Beeinflussung durch Social-Media

Die Verteidigerin zeichnete das Porträt eines leicht zu beeinflussenden Mannes, der die meiste Zeit auf der Social-Media-Plattform TikTok verbringt, »wo ihm seine Umgebung jeden Morgen Videos über den israelisch-palästinensischen Konflikt schickt. … Er hatte diese dumme Reaktion. Das Erste, das er mir sagte, war, dass er nicht wusste, warum er sich so verhalten hat.«

Das Gericht folgte mit seinem Urteil dem Plädoyer des Staatsanwalts. Er argumentierte, dass »die Juden Frankreichs nicht mit Ereignissen in Verbindung gebracht werden sollten, die viertausend Kilometer von hier entfernt stattfinden, man darf nicht alles miteinander verwechseln.«

Montpelliers sozialistischer Bürgermeister Michaël Delafosse begrüßte das Urteil auf dem Kurznachrichtendienst X. »Es sei Gerechtigkeit« geübt worden. Die Strafe, erläuterte er, sei »verbunden mit der Verpflichtung zur Behandlung seines Alkohol- und Betäubungsmittelkonsums, zur Absolvierung einer Ausbildung und eines Staatsbürgerschaftskurses.

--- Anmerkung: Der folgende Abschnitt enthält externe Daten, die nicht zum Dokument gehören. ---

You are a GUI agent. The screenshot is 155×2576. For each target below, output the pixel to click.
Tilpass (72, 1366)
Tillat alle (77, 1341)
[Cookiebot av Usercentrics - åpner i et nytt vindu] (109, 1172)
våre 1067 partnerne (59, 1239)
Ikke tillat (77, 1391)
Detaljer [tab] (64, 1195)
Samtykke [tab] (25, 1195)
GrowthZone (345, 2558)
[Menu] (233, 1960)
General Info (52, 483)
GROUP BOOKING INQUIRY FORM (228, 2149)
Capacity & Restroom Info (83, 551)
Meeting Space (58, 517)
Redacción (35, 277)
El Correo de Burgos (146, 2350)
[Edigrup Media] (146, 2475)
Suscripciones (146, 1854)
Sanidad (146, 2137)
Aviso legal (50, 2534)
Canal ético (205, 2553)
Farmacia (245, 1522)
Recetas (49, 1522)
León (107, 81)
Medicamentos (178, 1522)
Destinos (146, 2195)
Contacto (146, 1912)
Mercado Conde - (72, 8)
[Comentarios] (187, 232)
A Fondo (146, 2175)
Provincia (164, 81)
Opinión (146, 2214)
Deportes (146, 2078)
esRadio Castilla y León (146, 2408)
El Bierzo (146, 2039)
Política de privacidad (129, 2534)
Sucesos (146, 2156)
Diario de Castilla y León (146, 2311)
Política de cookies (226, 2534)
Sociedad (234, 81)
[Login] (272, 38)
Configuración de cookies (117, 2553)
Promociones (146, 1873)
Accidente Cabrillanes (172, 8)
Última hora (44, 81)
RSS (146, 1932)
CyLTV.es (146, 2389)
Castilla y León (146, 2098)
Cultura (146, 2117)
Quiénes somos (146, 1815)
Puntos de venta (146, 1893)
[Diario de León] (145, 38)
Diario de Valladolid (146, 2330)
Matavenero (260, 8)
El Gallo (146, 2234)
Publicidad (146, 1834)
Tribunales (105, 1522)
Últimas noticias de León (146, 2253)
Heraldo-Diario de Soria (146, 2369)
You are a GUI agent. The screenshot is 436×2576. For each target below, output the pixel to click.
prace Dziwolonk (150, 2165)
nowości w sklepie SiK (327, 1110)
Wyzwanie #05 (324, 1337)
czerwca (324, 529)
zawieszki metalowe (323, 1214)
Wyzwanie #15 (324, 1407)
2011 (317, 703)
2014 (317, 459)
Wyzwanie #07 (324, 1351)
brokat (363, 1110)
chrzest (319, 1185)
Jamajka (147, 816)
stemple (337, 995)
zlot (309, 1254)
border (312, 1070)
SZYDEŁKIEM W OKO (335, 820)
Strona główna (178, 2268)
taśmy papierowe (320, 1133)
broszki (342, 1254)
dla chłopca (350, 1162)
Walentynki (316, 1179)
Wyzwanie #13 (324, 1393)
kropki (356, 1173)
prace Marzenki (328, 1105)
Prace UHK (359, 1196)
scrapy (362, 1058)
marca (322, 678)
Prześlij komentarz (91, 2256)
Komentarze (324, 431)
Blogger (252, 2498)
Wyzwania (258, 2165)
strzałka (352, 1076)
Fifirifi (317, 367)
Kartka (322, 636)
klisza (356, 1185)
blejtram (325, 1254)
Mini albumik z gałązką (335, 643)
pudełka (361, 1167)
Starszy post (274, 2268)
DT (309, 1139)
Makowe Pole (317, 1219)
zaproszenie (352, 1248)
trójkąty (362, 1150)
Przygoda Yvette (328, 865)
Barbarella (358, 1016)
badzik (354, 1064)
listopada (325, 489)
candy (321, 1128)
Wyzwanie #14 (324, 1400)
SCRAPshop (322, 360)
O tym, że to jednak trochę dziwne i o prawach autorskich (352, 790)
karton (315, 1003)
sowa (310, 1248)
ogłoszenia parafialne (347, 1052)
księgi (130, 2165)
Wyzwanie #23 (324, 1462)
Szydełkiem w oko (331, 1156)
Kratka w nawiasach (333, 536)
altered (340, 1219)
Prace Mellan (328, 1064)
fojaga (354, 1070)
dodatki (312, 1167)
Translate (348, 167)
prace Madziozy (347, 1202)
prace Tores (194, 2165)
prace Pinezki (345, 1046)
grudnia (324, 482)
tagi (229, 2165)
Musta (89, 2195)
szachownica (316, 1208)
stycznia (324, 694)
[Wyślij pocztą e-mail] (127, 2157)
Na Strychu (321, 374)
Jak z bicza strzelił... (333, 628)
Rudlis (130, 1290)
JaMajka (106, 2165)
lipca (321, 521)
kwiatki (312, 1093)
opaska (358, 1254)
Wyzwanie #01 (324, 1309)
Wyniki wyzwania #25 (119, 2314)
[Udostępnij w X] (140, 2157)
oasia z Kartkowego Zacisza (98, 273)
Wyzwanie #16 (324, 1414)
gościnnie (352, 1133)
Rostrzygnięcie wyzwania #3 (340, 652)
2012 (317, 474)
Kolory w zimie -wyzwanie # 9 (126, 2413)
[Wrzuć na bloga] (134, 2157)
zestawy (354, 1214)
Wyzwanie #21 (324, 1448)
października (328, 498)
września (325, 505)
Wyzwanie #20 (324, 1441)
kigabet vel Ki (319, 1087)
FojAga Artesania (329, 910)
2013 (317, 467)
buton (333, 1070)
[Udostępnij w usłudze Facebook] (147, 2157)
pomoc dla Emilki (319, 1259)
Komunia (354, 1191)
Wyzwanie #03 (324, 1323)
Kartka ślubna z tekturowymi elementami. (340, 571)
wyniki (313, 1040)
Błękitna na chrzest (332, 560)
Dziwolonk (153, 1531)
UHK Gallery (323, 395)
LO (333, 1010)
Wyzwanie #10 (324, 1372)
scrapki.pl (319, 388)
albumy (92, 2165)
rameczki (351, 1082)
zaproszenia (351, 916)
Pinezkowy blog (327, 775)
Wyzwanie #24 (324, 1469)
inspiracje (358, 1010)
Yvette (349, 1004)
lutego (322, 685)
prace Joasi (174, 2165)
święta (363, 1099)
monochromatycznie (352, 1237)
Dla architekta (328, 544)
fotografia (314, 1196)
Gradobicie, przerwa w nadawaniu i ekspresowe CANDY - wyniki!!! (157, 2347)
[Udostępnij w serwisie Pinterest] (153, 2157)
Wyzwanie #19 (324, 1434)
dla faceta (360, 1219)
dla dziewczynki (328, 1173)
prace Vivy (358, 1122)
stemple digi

Außerdem wurde er zur Zahlung von 2.935 Euro Schadenersatz an das Opfer und 2.400 Euro an die verschiedenen Zivilparteien verurteilt.«

Vor zwei Monaten hatte der Bürgermeister Schlagzeilen gemacht, als er anordnete, abends die Beleuchtung des Rathauses auszuschalten, um an die »Tragödie der toten Kinder, der Zivilisten von Rafah« zu erinnern.